» **WAS VERLANGT WIRD**: Kannst du aus dem Text über Masken die Stelle wörtlich wiedergeben, die mit „Warum ist die“ beginnt und mit „sogar ein Bedürfnis?“ endet?

» **TEXT ZUR PRÜFUNG**:

———

Während meines Bachelor-Projekts wurde ich Mitglied des kleinen Theaterensembles AUFBAU OST der forensischen Psychiatrie des Klinikums Bremen-Ost, das sich zu der Zeit viel mit Masken beschäftigte und die Charaktere ihrer Performances aus Maskenarbeiten entwickelte.
Warum ist die Maske gesellschaftlich als Synonym für Unaufrichtigkeit gebräuchlich, wenn der Maskierte theoretisch schamloser, und damit im Zweifelsfall sogar authentischer agiert? Assoziieren wir Asymmetrie und Mimik der menschlichen Gesichtszüge mit Individualität, so sind wir geneigt in deren optischen Vereinfachung und Normierung der Maske eine Gefahr durch Typisierung zu sehen, die der Individualität im Wege steht. Masken werden häufig als zwischengeschaltete Instanz gesehen, die den Blick auf das nackte, ehrliche Gesicht verdeckt. Doch hat der Mensch für die Maskierung nicht schon allein aufgrund ihrer Schutzfunktion eine natürliche Anfälligkeit oder sogar ein Bedürfnis?

———

» **DATENSATZ**:
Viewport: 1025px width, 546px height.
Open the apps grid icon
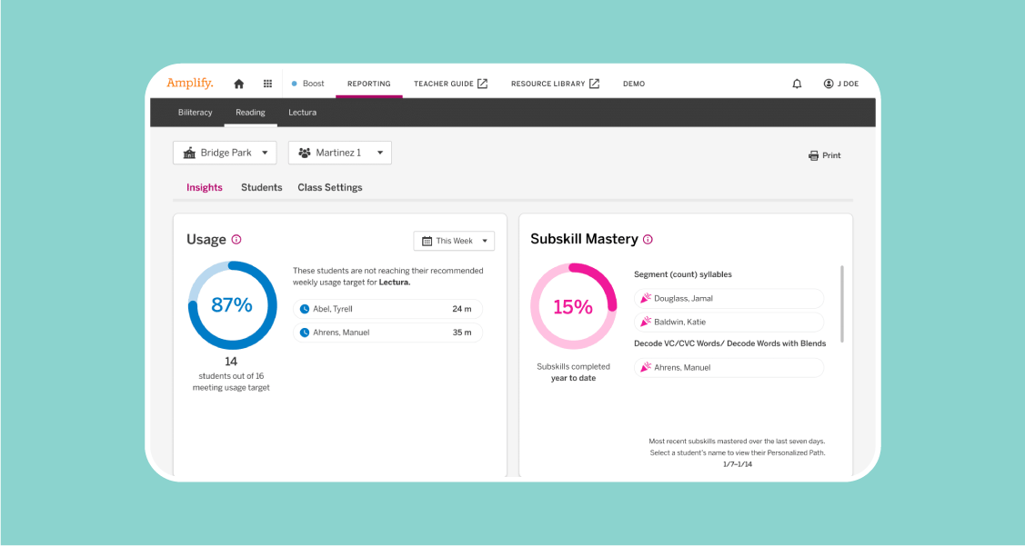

———

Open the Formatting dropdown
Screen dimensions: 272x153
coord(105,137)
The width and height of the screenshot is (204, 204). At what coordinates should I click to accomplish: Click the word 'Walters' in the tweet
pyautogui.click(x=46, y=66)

———

» **SCHRIFTLICHE ANTWORT**:
Warum ist die Maske gesellschaftlich als Synonym für Unaufrichtigkeit gebräuchlich, wenn der Maskierte theoretisch schamloser, und damit im Zweifelsfall sogar authentischer agiert? Assoziieren wir Asymmetrie und Mimik der menschlichen Gesichtszüge mit Individualität, so sind wir geneigt in deren optischen Vereinfachung und Normierung der Maske eine Gefahr durch Typisierung zu sehen, die der Individualität im Wege steht. Masken werden häufig als zwischengeschaltete Instanz gesehen, die den Blick auf das nackte, ehrliche Gesicht verdeckt. Doch hat der Mensch für die Maskierung nicht schon allein aufgrund ihrer Schutzfunktion eine natürliche Anfälligkeit oder sogar ein Bedürfnis?